Structurally, TiO2 exists in three polymorphs: anatase, rutile, and brookite. It is well accepted that anatase TiO2 exhibits higher photocatalytic activities than rutile and brookite TiO2.30,31 The indirect band gap anatase shows a longer charge carrier lifetime to participate in surface reactions compared to direct band gap rutile and brookite TiO2. Anatase TiO2 also enhances faster migration of photogenerated electrons and holes from the interior to the surface, resulting in a lower recombination rate for charge carriers.30,31 However, the anatase phase is thermodynamically metastable, so synthesis of anatase TiO2 with better quality including thermal stability is always an important parameter.13 Compared to TiO2 nanoparticles, TiO2 nanowires or nanotubes have been shown to be more effective in solar harvesting applications as their orientation provides excellent percolation pathways for vectorial charge transfer.7 Thakur et al. observed that the presence of CdS hinders the transformation of anatase to rutile even after annealing at 600 °C, attributed to the surface defect sites of anatase particles being occupied by CdS.10 However, they observed no specific morphology of both CdS and TiO2 nanoparticles and irregular distribution. Therefore, besides the one-dimensional orientation and well crystallized anatase, the strong interactions and uniform distribution of quantum efficient QDs (e.g. core–shell QDs) with TiO2 is still a major challenge that plays a key role to enhance both the activity and stability of the nanocomposite catalysts.
In the present work, highly photoluminescent and monodispersed CdS bare and CdS–ZnS core–shell quantum dots were prepared by using a facile and modified (changing reaction temperature and duration) colloidal synthesis approach. TiO2 nanowires were synthesized in scCO2 using sol–gel polycondensation of Ti-alkoxides and acetic acid. Then, by using a novel facile approach, calcined TiO2 nanowires were functionalized by a commercially available bifunctional linker (mercapto-propionic acid) and covalently attached to bare or core–shell QDs. The photocatalyst samples were characterized in detail and the energy transfer mechanism investigated. Finally, the experimental catalysts were investigated for degradation of methylene blue, an organic dye under UV, visible, and also simulated solar lights and the results compared with bare TiO2 and directly deposited QDs in TiO2.
Direct deposition of QDs on TiO2 was carried out following the previously reported method.7
Prior to irradiation, the Pyrex beaker containing the dispersion was stored in the dark for 30 min to reach adsorption/desorption equilibrium. At a given time interval, 4 mL aliquots were sampled and centrifuged (6000 rpm, 10 min) to separate the particles. The MB concentration in the aliquots was measured by UV-visible spectrophotometer monitoring the absorption maximum at 664 nm. A calibration plot was established relating the absorbance to the concentrations of MB. In each case, blank experiments were also conducted with the catalysts in the absence of light and MB without the catalysts under light irradiation. Moreover, reference experiments were also performed under the same conditions with commercial TiO2 (Degussa, P25) and synthesized TiO2 nanowires.

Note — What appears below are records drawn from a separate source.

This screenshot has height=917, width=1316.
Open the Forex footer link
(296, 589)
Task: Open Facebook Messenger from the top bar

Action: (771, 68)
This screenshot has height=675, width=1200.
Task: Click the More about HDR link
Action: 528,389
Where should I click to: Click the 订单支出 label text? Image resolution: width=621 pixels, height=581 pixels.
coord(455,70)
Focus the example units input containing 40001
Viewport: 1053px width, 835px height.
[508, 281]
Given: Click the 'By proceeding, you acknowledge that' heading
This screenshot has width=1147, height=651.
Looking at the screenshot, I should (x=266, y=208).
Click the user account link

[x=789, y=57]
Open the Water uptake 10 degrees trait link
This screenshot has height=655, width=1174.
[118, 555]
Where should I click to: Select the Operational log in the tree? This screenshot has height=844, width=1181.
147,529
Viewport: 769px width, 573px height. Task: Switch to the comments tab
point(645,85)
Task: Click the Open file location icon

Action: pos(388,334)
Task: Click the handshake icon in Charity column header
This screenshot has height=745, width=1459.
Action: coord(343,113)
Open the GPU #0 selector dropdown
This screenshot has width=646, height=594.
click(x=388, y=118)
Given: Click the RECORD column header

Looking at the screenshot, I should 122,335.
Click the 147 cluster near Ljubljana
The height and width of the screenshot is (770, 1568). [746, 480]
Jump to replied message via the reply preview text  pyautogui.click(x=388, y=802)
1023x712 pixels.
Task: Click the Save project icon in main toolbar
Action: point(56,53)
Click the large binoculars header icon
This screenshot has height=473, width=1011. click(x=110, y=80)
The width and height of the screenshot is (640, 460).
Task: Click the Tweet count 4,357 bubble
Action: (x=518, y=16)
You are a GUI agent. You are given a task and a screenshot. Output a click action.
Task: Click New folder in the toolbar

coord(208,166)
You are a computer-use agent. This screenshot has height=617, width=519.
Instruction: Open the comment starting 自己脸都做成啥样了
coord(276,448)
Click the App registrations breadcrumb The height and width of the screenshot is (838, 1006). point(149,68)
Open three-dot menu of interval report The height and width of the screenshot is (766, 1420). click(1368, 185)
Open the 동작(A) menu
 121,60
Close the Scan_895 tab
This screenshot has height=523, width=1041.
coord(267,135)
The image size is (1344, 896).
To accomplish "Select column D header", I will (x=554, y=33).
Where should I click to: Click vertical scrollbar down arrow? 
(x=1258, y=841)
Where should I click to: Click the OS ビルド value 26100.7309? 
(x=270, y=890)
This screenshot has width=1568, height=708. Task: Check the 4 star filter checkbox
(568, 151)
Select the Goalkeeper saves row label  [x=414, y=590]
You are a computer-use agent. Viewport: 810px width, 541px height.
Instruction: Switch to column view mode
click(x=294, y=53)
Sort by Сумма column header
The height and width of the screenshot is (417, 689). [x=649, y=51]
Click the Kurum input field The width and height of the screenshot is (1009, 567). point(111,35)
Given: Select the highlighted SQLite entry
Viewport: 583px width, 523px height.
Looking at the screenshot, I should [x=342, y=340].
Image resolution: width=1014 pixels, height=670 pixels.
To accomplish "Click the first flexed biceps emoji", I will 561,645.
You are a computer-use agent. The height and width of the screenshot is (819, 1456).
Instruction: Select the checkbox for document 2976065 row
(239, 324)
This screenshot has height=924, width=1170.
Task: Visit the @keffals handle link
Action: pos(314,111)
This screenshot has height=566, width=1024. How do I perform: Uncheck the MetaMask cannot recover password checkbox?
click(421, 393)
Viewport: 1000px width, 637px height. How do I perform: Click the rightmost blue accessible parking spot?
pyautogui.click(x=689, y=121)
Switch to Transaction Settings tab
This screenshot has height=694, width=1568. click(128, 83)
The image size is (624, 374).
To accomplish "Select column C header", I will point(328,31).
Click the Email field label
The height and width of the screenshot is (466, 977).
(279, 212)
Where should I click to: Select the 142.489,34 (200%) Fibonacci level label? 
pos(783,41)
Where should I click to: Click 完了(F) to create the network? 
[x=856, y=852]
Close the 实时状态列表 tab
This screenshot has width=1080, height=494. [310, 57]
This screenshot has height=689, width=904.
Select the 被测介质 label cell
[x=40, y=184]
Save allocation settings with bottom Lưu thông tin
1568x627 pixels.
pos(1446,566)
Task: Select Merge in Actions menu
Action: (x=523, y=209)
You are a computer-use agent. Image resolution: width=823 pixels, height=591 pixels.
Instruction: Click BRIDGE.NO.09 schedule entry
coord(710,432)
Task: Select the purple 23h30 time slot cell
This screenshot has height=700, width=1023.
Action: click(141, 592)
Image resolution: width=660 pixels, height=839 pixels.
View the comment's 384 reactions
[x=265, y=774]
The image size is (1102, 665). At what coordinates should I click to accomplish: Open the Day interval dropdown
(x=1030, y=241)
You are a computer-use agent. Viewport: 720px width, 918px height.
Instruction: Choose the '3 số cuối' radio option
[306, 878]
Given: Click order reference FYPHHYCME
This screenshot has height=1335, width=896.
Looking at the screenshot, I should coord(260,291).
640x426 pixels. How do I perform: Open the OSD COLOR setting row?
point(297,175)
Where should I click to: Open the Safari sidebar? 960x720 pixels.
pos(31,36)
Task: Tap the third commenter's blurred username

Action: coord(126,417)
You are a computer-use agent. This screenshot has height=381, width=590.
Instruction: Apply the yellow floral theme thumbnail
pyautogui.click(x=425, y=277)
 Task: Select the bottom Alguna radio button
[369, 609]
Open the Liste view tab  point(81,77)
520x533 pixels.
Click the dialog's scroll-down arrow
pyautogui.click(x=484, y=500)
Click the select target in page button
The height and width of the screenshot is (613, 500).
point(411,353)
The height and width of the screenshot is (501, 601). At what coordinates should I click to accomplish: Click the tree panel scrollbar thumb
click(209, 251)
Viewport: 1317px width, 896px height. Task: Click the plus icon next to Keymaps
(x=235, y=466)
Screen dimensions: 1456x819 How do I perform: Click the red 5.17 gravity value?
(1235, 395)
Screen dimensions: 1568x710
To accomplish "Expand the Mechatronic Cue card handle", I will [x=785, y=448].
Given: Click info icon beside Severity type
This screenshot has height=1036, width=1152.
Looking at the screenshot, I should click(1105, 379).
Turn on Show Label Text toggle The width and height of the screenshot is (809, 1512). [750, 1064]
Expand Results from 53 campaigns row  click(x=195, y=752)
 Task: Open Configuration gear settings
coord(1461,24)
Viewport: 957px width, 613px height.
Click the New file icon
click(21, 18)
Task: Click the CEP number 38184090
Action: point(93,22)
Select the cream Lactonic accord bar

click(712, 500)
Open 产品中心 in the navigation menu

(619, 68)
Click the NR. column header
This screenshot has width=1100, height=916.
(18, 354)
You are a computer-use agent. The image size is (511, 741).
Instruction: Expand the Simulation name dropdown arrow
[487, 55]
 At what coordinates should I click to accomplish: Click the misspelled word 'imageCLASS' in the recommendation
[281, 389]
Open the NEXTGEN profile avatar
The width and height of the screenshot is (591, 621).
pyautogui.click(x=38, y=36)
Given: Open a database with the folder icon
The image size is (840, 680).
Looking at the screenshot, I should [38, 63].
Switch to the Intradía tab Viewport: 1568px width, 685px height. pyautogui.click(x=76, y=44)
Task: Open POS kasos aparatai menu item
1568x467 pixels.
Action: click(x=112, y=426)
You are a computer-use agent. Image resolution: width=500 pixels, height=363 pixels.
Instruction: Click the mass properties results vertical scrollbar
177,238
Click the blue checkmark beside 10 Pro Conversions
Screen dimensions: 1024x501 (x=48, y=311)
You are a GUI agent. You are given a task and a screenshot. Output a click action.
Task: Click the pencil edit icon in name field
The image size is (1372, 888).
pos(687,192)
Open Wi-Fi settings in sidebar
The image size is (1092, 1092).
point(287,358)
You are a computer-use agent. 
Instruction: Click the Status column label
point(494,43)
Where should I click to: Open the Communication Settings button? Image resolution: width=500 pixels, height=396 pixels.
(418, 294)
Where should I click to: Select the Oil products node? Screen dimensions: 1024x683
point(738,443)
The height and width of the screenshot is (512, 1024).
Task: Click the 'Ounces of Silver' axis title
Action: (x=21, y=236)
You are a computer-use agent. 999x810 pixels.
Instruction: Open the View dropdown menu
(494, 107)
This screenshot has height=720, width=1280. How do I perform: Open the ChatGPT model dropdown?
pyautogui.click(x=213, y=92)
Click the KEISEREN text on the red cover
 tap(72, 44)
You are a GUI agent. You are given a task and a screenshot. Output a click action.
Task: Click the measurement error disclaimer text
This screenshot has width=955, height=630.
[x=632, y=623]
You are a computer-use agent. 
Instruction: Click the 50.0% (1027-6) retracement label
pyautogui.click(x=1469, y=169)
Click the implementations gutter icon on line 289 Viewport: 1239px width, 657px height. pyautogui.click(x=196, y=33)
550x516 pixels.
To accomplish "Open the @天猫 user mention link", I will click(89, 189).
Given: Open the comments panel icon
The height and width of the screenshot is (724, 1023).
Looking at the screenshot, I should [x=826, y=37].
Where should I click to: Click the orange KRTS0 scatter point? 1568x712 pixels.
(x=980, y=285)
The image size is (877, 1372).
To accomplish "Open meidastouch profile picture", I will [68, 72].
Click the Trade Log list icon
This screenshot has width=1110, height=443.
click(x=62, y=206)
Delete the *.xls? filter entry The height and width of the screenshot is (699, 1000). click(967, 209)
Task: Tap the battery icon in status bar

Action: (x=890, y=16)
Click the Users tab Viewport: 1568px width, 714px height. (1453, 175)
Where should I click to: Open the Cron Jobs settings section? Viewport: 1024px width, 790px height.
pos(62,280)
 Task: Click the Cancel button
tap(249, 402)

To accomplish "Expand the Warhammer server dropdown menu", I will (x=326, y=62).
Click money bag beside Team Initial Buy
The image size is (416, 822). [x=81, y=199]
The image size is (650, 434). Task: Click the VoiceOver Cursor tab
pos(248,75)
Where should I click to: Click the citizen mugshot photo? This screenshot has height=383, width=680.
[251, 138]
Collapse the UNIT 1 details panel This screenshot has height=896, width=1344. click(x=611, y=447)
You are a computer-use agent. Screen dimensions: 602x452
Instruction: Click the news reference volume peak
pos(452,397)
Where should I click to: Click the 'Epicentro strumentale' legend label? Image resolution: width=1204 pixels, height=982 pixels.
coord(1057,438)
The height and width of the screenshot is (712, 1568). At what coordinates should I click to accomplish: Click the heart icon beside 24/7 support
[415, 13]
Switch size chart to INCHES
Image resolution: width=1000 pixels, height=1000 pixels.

The photodegradation of MB for CdSZnS–MPA–TiO2 nanowires was also carried out under simulated sunlight (Model: LZCX1CH1, Luzchem, Canada, 300 W Xenon Lamp) without using any UV cut off filter for two intensities, 14 and 28 mW cm−2 and variable catalyst loading concentrations. The UV intensity was measured by using a UV A/B meter (Model: ST513, Sper Scientific Ltd). To examine the production of hydroxyl radical (OH˙) during photocatalytic reaction, a 3 × 10−4 M terephthalic acid solution in dilute NaOH solution (2 × 10−3 M) was mixed with the experimental photocatalysts under UV light illumination (intensity = 11.05 mW cm−2).34 Then the photoluminescence (PL) emission at 425 nm was observed at different intervals using the excitation wavelength of 315 nm.35
Splitting to three peaks at angles (2θ degree) 24–30 region represents the formation of hexagonal crystallinity rather than a single broad peak representing the cubic CdS QDs.36 In the case of CdS–ZnS core–shell QDs, the slight increase of the peaks at 28.2, 43.9, and 52.1 is due to the contribution of the planes (111), (220), and (311) of the zinc-blended ZnS nanocrystals (ICDD PDF 05-0566), which confirms the presence of ZnS with CdS.37 After core–shell formation, no peak broadening or intensity lowering was observed, which is attributed to the high degree of crystallinity from the presence of the thin ZnS shell, that can preserve the quantum properties of the hexagonal CdS core.38 Based on the Debye–Scherrer equation, the average particle size for CdS and CdS–ZnS QDs were calculated as 5.5 and 6.2 nm respectively. TiO2 nanowires (Fig. 1c) consists of the anatase phase with diffraction peaks at 25.2, 38, 48.2, 54.4, 63.1, 69.3, and 76.6 (JCPDC 21-1272).14 No peaks belonging to any other phase of TiO2 were detected, indicating the high purity of the synthesized products. After low loading (<5 weight%) of both types of QDs, the XRD patterns displayed rather weak QD peaks that were more prominent in the case of higher loading. Fig. 1d and e shows bare CdS and core–shell CdS–ZnS QDs (10%) covalently linked with TiO2 respectively. In both cases, there are additional peaks at 2θ of 28.2, 44, and 52.2, which are attributed to (101), (110), and (112) crystal planes of wurtzite CdS phase and (111), (220), and (311) of the zinc-blended ZnS. The other diffraction peaks of both CdS were not clearly resolved because they overlapped with that of anatase TiO2. There was no significant change of the anatase TiO2 peaks after QD loading, resulting from the high crystallinity of the nanocomposite products.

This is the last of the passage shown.